Heart surgeon Michael DeBakey, whose revolutionary heart transplants
and coronary bypass surgical procedures made him one of the most important
doctors of 20th century medicine, has died at the age of 99.
According to a statement released on Saturday morning by the
Baylor College of Medicine and Methodist
Hospital, Michael DeBakey
died of natural causes soon after being transported at the hospital whose heart
and vascular center bears his name.
In a career that extended over seventy years, the brilliant
heart surgeon reinvented a large number of operations and surgical methods that
nowadays are regular in the treatment of heart disorders and led many to regard
him as the father of modern cardiovascular surgery.

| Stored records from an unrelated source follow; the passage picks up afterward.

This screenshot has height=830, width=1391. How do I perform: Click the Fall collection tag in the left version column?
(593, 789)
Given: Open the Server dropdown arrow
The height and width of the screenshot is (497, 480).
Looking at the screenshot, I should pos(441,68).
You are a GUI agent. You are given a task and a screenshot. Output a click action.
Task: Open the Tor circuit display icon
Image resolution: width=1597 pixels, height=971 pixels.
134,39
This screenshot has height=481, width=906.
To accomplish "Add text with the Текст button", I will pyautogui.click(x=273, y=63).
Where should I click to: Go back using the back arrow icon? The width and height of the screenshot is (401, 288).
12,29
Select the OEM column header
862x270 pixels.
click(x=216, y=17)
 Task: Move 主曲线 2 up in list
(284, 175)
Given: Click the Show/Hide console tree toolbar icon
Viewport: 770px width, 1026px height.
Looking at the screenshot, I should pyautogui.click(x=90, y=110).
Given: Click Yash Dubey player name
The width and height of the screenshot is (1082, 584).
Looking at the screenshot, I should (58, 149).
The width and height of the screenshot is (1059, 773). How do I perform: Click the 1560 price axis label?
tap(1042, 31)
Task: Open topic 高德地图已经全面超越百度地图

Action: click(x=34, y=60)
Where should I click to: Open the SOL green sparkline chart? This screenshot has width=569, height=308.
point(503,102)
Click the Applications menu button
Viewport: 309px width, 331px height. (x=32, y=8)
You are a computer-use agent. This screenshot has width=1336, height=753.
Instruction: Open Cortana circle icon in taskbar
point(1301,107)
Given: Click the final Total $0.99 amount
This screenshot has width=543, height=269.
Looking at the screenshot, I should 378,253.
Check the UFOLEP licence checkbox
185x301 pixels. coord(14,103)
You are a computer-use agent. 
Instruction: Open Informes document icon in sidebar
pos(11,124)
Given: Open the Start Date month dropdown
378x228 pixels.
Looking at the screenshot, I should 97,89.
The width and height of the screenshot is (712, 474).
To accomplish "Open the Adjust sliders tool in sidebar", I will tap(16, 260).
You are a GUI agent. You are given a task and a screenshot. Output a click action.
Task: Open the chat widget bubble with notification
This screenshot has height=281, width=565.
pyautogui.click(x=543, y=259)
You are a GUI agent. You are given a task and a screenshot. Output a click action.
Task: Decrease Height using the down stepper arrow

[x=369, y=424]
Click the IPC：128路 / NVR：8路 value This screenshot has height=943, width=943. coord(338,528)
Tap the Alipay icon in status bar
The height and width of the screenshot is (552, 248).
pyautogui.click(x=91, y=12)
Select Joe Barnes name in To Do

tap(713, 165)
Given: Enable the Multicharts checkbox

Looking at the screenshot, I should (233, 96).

His most famous contribution to medicine was the now-usual
coronary bypass operation for clogged arteries, which he first performed in
1964, employing leg veins in order to bypass obstructed or harmed areas between
the aorta and the coronary arteries.
An indefatigable professional and uncompromising taskmaster,
Michael DeBakey carried out more than 60,000 heart surgeries throughout his
career and treated very significant figures of history such as presidents
Kennedy, Johnson and Nixon, former Russian President Boris Yeltsin, the Shah of
Iran, King Hussein of Jordan, Turkish President Turgut Ozal and Nicaraguan
leader Violetta Chamorro.
Michael DeBakey, the Louisiana-born son of Lebanese
immigrants, developed his interest towards medicine while assisting the
conversations physicians were having at his father’s pharmacy. He was still a
student at Tulane University in New
Orleans in 1932 when he invented the roller pump,
which is a decisive element of the heart-lung machine that facilitated the
progress of open-heart surgery.
In the late 1990s, the surgeon participated directly in
founding the Michael E. DeBakey Heart Institute at Hays
Medical Center
in Hays, Kan.
Michael DeBakey's first wife, Diana Cooper DeBakey, died of
a heart attack in 1972. He is survived by his second spouse, Katrin Fehlhaber,
their daughter, and two of his four sons from his first marriage.